Collected data entries

+---+

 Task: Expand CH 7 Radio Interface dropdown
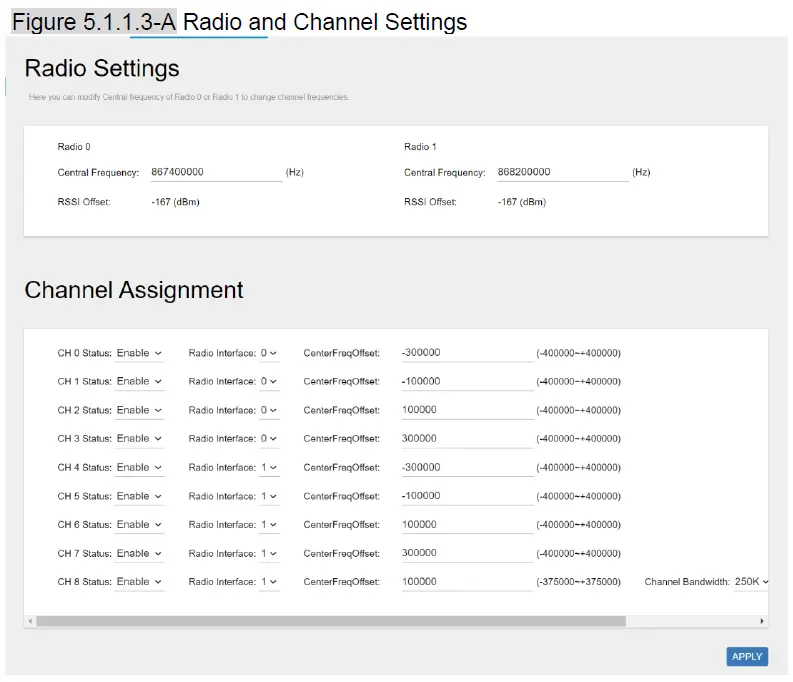[x=268, y=554]
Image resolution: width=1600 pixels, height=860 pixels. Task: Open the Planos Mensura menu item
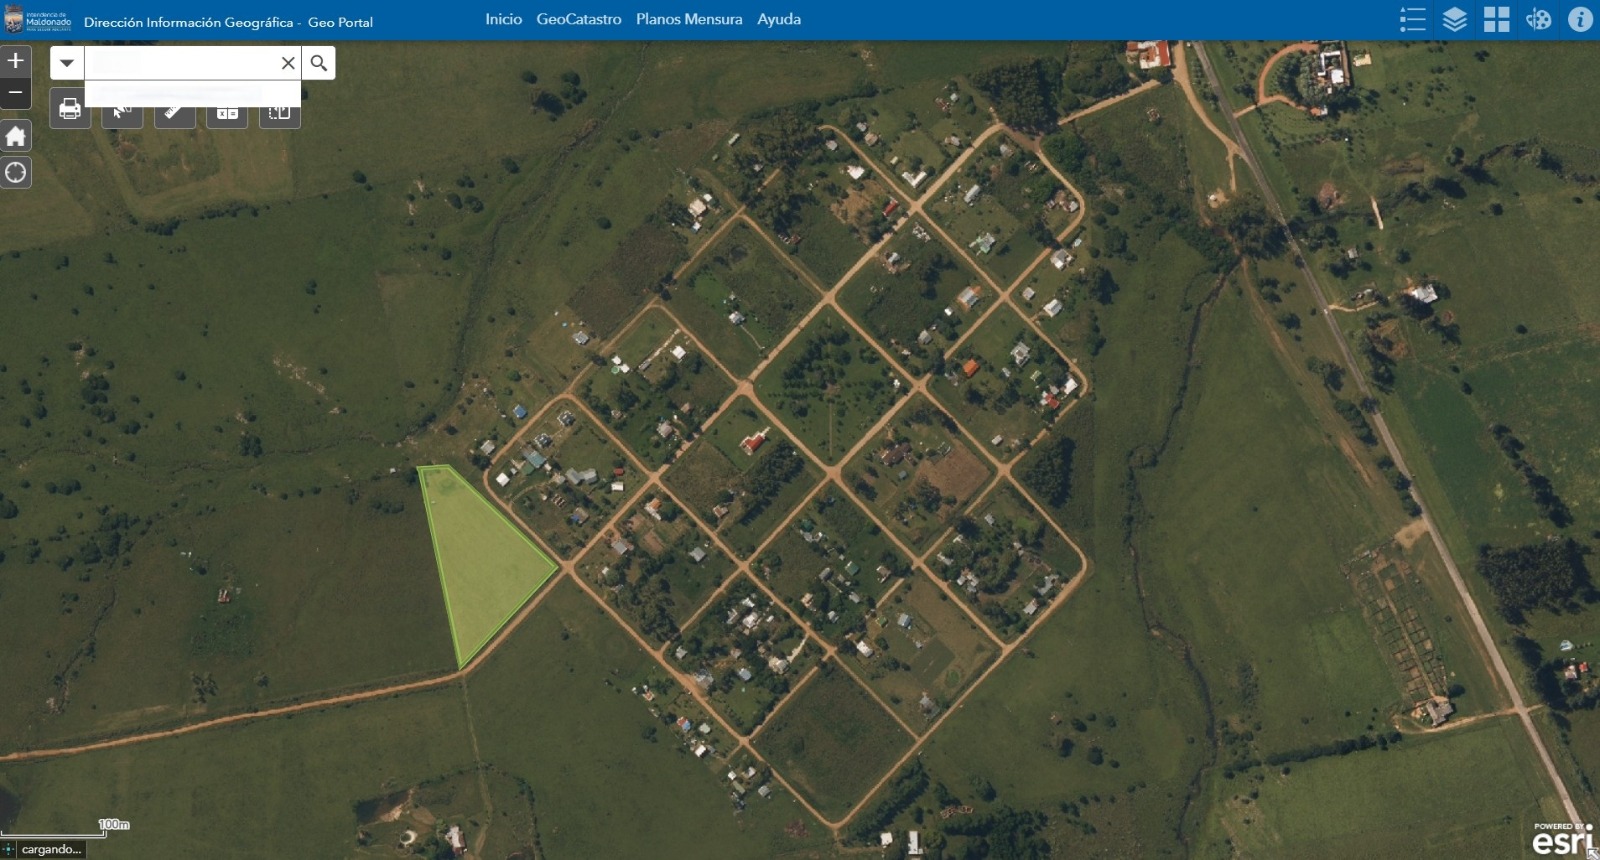point(689,19)
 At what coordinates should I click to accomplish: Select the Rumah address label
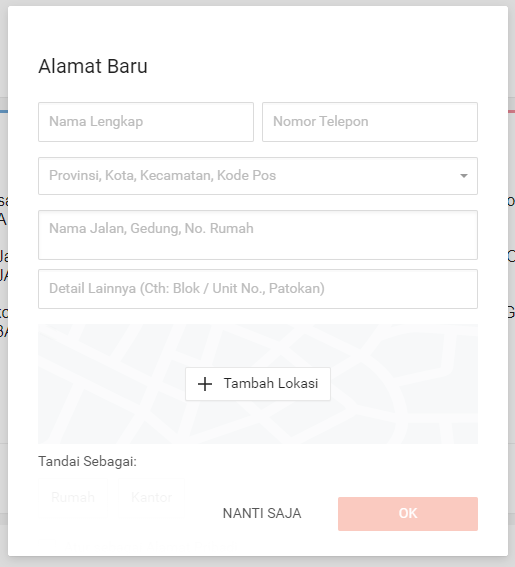73,497
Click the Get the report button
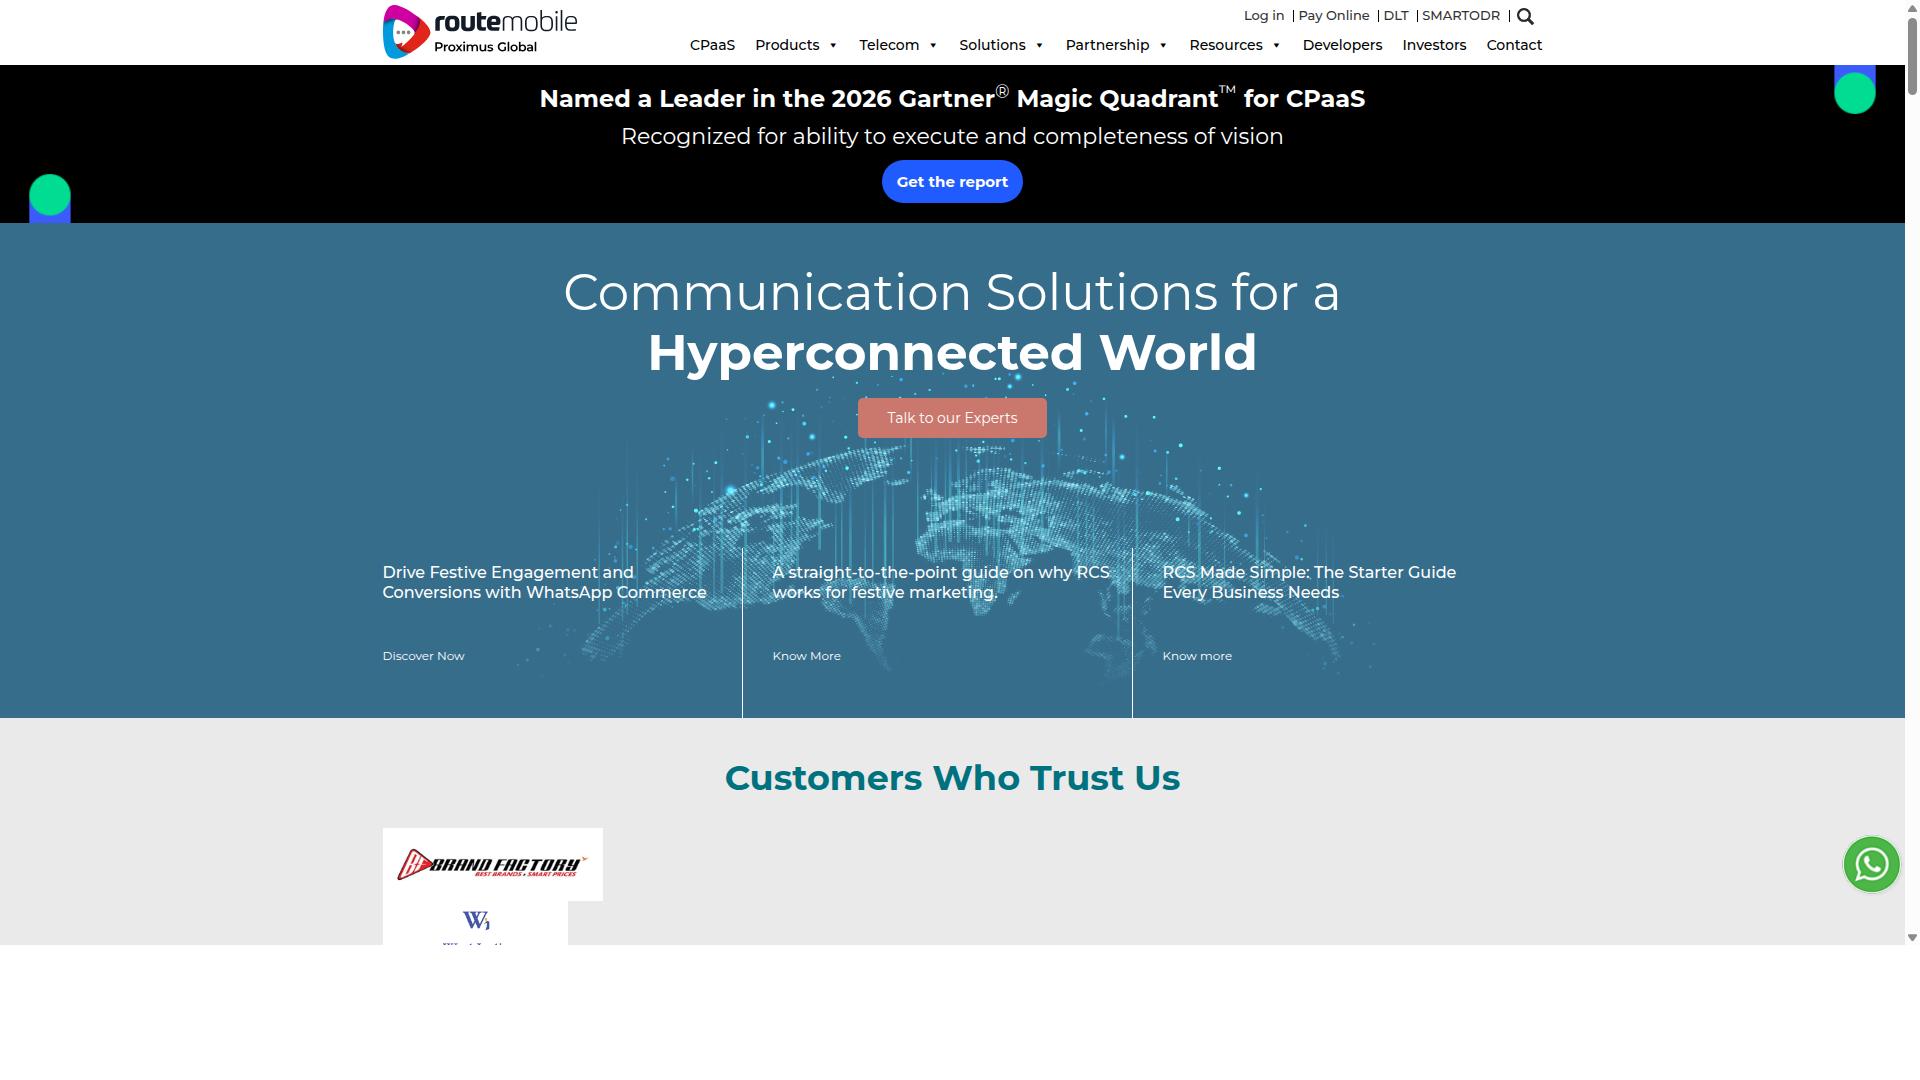 [952, 182]
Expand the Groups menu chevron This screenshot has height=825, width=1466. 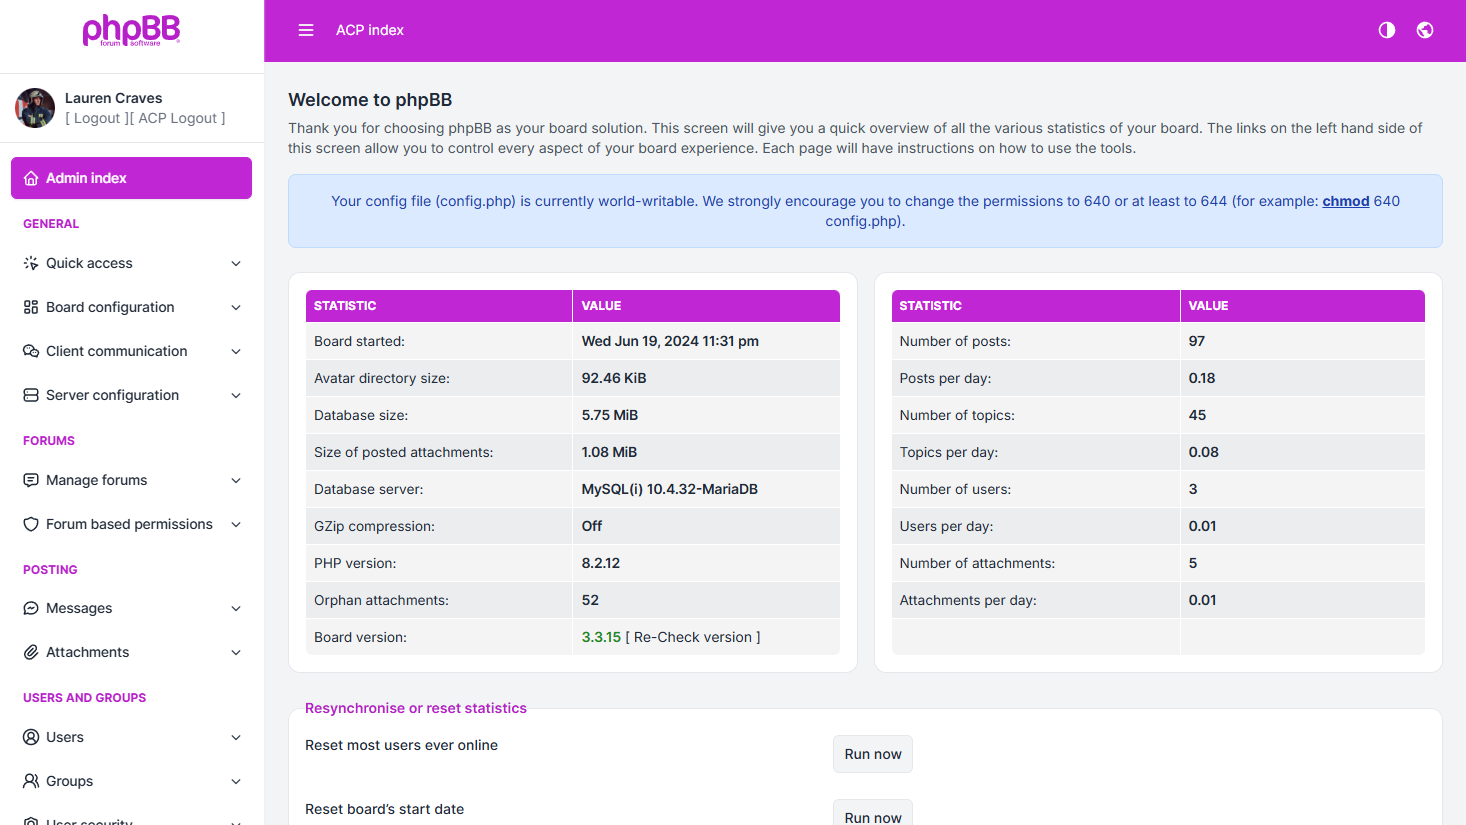click(236, 781)
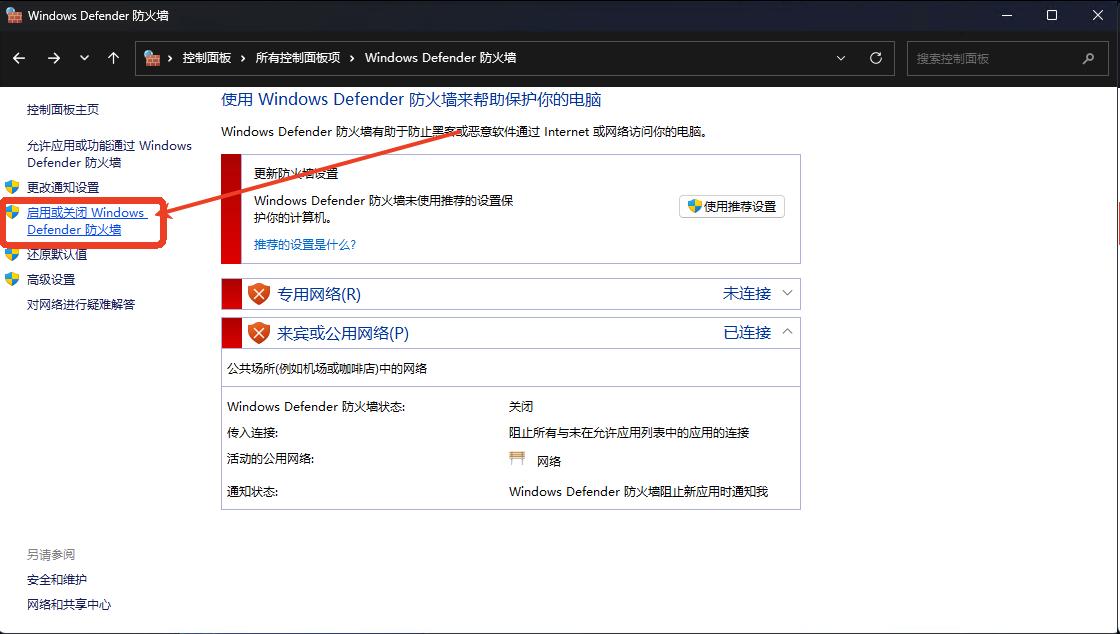Click the red X icon on 来宾或公用网络
Viewport: 1120px width, 634px height.
click(258, 332)
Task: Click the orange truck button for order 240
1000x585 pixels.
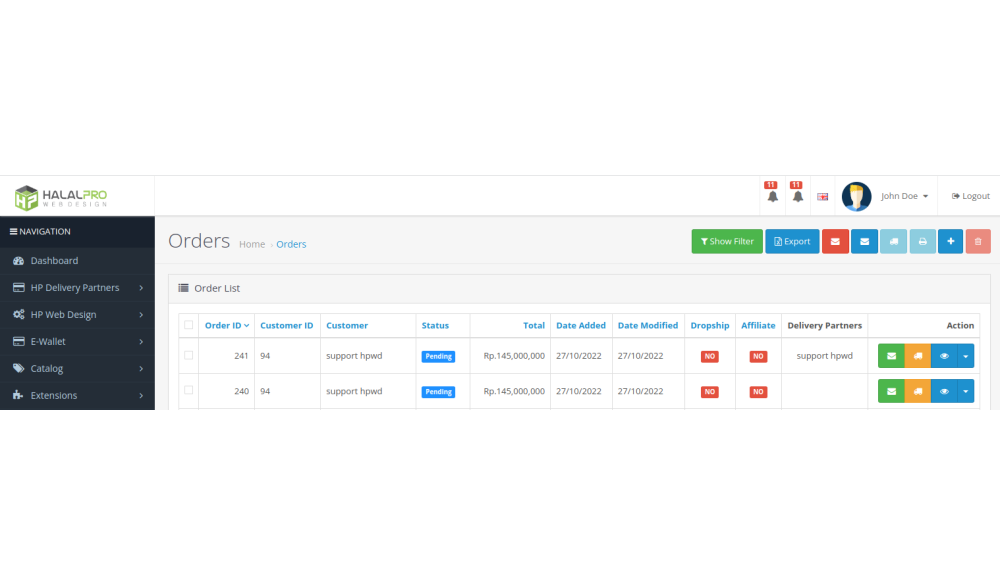Action: [917, 392]
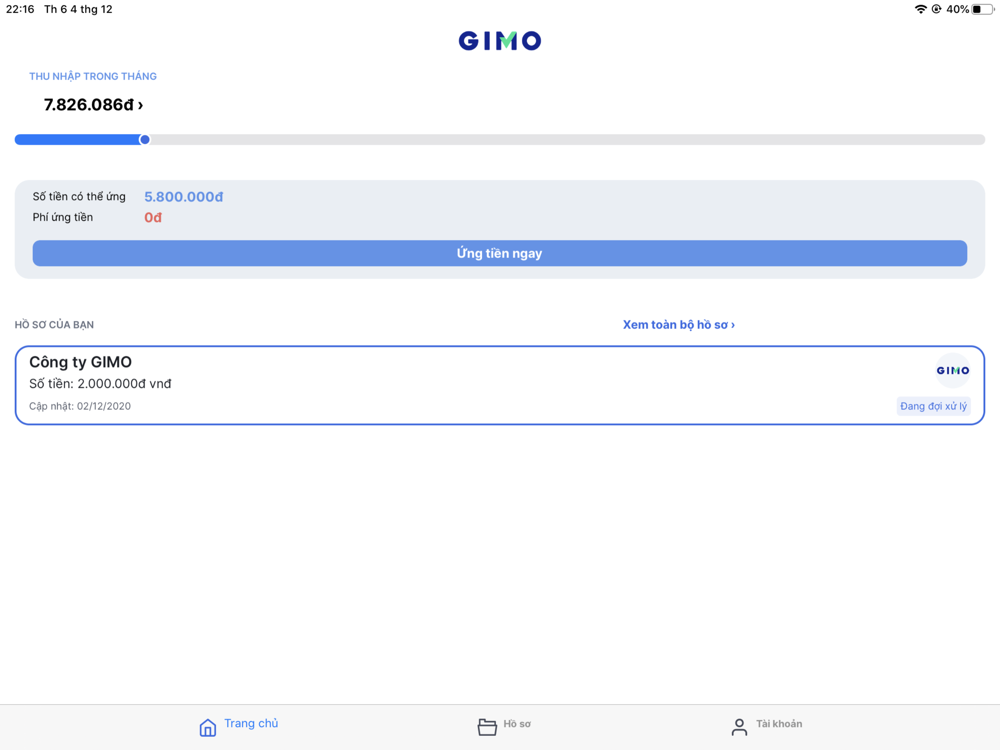Tap the home icon in bottom navigation
This screenshot has width=1000, height=750.
pos(207,727)
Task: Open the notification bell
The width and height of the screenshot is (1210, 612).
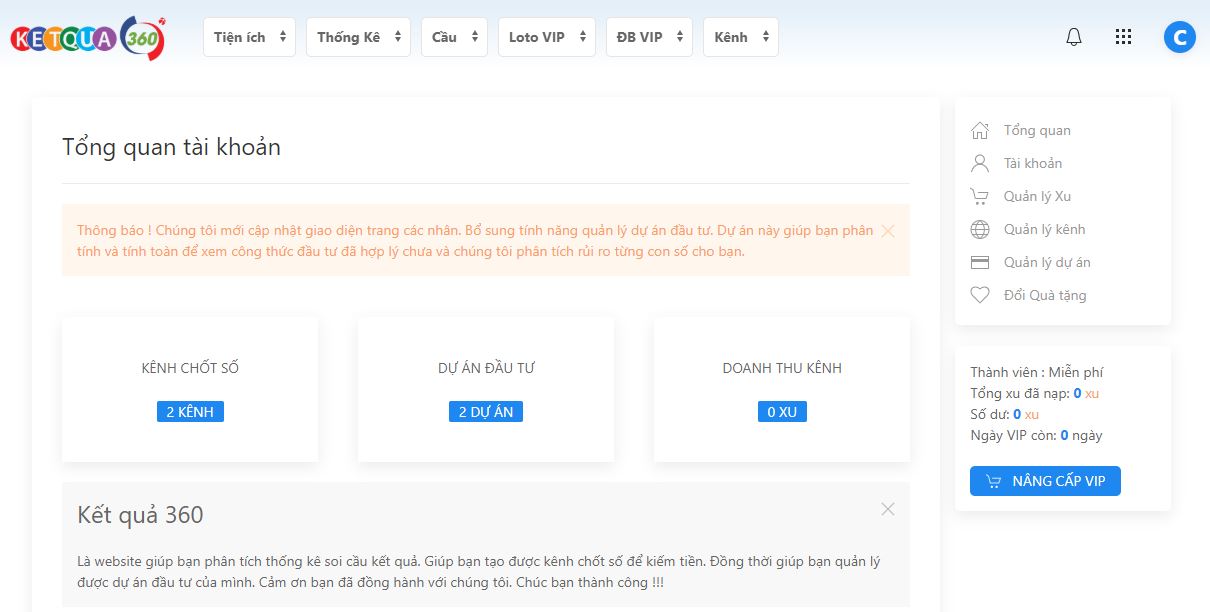Action: (x=1074, y=37)
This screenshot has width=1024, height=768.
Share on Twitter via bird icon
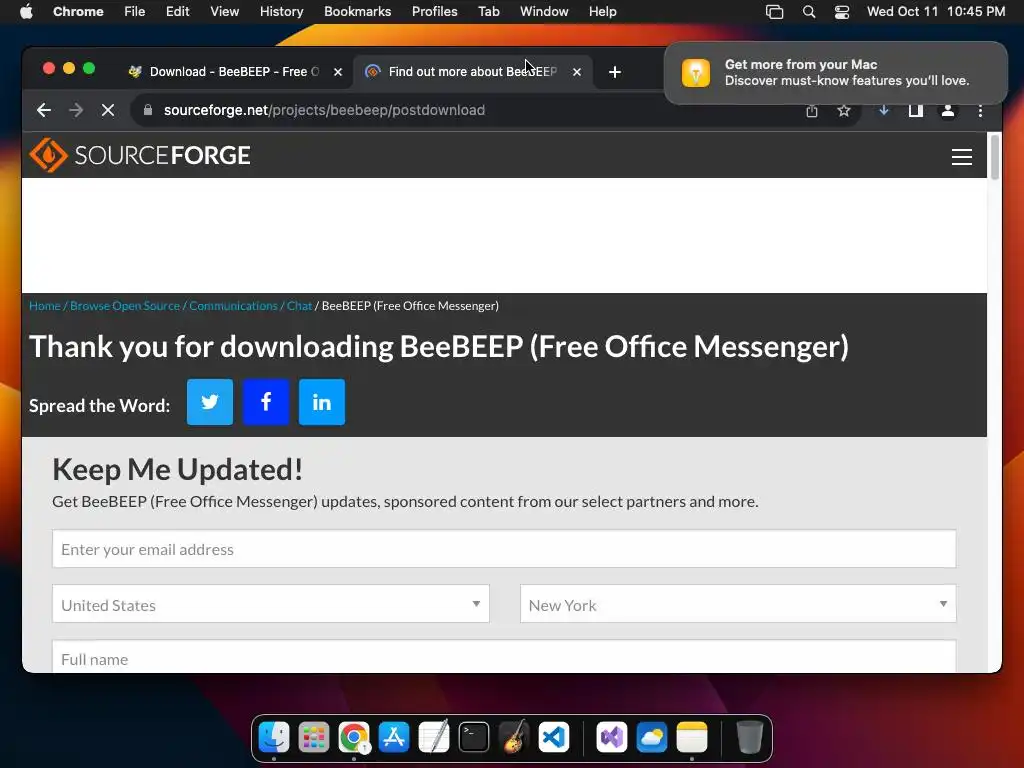click(x=210, y=402)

+---+

## Work task
Please reproduce, word for word, only the lines from the line that holds "The width and" through the final line of the entries above, omitting any pictures.

## Expected output
The width and height of the screenshot is (1210, 612).
Action: (x=1074, y=37)
This screenshot has width=1024, height=768.
Share on Twitter via bird icon
click(x=210, y=402)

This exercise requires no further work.